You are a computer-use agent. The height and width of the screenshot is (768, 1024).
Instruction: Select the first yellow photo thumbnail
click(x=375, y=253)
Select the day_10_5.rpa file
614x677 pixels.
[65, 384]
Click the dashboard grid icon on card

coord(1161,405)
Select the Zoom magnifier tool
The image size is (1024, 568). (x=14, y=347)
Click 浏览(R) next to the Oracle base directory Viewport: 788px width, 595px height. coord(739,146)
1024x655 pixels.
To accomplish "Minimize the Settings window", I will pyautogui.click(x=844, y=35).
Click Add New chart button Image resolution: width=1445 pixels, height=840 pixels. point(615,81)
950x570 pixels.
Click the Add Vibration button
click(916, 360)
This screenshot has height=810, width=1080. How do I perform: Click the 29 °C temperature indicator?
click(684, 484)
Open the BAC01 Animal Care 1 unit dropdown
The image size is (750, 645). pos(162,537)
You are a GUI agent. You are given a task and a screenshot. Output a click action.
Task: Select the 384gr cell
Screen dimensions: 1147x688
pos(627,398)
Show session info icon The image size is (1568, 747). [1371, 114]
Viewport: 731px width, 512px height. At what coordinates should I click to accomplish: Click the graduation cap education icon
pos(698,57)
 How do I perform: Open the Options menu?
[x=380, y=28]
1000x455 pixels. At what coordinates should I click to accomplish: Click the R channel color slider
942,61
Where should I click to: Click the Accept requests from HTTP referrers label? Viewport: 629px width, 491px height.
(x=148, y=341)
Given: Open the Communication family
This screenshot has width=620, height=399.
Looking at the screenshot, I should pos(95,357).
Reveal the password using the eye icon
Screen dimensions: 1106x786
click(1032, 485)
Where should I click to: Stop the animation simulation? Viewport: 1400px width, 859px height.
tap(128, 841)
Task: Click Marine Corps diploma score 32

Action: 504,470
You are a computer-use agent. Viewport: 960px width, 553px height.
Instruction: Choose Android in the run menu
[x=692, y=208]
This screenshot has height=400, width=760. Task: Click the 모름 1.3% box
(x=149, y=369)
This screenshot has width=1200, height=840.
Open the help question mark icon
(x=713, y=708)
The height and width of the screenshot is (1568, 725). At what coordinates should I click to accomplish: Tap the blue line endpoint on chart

------------------------------------------------

### Goal of the exercise:
The answer must be an exact reproduction of all the records.

### Result for this task:
You are a computer-use agent. The height and width of the screenshot is (768, 1024).
Instruction: Select the first yellow photo thumbnail
click(x=375, y=253)
Select the day_10_5.rpa file
614x677 pixels.
[65, 384]
Click the dashboard grid icon on card

coord(1161,405)
Select the Zoom magnifier tool
The image size is (1024, 568). (x=14, y=347)
Click 浏览(R) next to the Oracle base directory Viewport: 788px width, 595px height. coord(739,146)
1024x655 pixels.
To accomplish "Minimize the Settings window", I will pyautogui.click(x=844, y=35).
Click Add New chart button Image resolution: width=1445 pixels, height=840 pixels. point(615,81)
950x570 pixels.
Click the Add Vibration button
click(916, 360)
This screenshot has height=810, width=1080. How do I perform: Click the 29 °C temperature indicator?
click(684, 484)
Open the BAC01 Animal Care 1 unit dropdown
The image size is (750, 645). pos(162,537)
You are a GUI agent. You are given a task and a screenshot. Output a click action.
Task: Select the 384gr cell
Screen dimensions: 1147x688
pos(627,398)
Show session info icon The image size is (1568, 747). [1371, 114]
Viewport: 731px width, 512px height. At what coordinates should I click to accomplish: Click the graduation cap education icon
pos(698,57)
 How do I perform: Open the Options menu?
[x=380, y=28]
1000x455 pixels. At what coordinates should I click to accomplish: Click the R channel color slider
942,61
Where should I click to: Click the Accept requests from HTTP referrers label? Viewport: 629px width, 491px height.
(x=148, y=341)
Given: Open the Communication family
This screenshot has width=620, height=399.
Looking at the screenshot, I should pos(95,357).
Reveal the password using the eye icon
Screen dimensions: 1106x786
click(1032, 485)
Where should I click to: Stop the animation simulation? Viewport: 1400px width, 859px height.
tap(128, 841)
Task: Click Marine Corps diploma score 32

Action: 504,470
You are a computer-use agent. Viewport: 960px width, 553px height.
Instruction: Choose Android in the run menu
[x=692, y=208]
This screenshot has height=400, width=760. Task: Click the 모름 1.3% box
(x=149, y=369)
This screenshot has width=1200, height=840.
Open the help question mark icon
(x=713, y=708)
The height and width of the screenshot is (1568, 725). At what coordinates should I click to accomplish: Tap the blue line endpoint on chart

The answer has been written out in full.